POSTS
Everybody Loses
Thoughts on Silent Hill 4: The RoomFrom the very first installment, the Silent Hill franchise established a distinctive brand of horror–grotesque yet fundamentally psychological. That intimidated me years before I would start playing myself. I still remember reading about the industry preview of the first game at E3, with audience members leaving the Konami booth in disgust.
I jumped on at Silent Hill 2 and found a game which remains one of my favorites to this day. Silent Hill 3 suffered from a more action-oriented design which disappointed fans of the more cerebral terror of its predecessors, myself included. When the promotional material for the fourth game revealed Konami doubling down on the action element (a health bar felt blasphemous), I was out.

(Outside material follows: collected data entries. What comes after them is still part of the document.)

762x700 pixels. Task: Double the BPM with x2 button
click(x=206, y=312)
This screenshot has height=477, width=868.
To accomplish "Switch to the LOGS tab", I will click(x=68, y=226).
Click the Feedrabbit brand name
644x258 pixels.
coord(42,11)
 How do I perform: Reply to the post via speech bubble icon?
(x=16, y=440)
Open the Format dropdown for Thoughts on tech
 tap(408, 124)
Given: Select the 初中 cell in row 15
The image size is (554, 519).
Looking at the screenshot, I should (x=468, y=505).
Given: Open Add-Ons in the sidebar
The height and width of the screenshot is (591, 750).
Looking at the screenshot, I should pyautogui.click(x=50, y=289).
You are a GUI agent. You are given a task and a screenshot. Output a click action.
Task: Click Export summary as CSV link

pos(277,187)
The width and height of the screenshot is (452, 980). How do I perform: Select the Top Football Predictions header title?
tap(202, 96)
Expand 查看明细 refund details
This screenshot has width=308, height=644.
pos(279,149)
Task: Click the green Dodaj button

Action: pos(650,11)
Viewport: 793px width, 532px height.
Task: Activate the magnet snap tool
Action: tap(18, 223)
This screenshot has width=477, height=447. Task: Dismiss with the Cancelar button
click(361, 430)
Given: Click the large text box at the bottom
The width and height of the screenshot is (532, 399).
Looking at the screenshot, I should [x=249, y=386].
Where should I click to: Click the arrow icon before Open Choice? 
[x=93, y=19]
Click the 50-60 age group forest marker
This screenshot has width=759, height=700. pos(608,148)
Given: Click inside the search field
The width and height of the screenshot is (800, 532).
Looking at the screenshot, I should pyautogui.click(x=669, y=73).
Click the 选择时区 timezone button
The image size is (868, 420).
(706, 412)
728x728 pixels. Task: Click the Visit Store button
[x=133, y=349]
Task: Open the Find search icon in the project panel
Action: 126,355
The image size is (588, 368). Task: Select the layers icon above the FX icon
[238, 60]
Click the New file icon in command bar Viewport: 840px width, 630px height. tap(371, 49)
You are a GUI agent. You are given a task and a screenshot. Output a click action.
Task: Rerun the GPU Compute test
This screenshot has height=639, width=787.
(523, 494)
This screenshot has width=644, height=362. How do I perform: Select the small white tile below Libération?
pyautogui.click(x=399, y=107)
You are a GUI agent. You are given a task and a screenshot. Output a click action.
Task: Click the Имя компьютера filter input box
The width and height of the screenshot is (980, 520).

I would occasionally wonder about the game as years passed. Every time critics panned a subsequent installment, I’d hear more about Konami’s legendary “Team Silent”–the group of designers who disbanded following 4. It agitated the completionist in me to think that I’d left a tetralogy (in spirit) unfinished. With fans insisting that it boasted some of the series’ creepiest moments even ten years later, I figured it couldn’t be all bad. In the spirit of challenging my grudges, I decided to give it a shot. (Though I still dragged my feet a bit, but can you blame me? After three years of COVID-19 precautions, the “stuck in your apartment” motif would test even the most jaded player’s tolerance for irony.)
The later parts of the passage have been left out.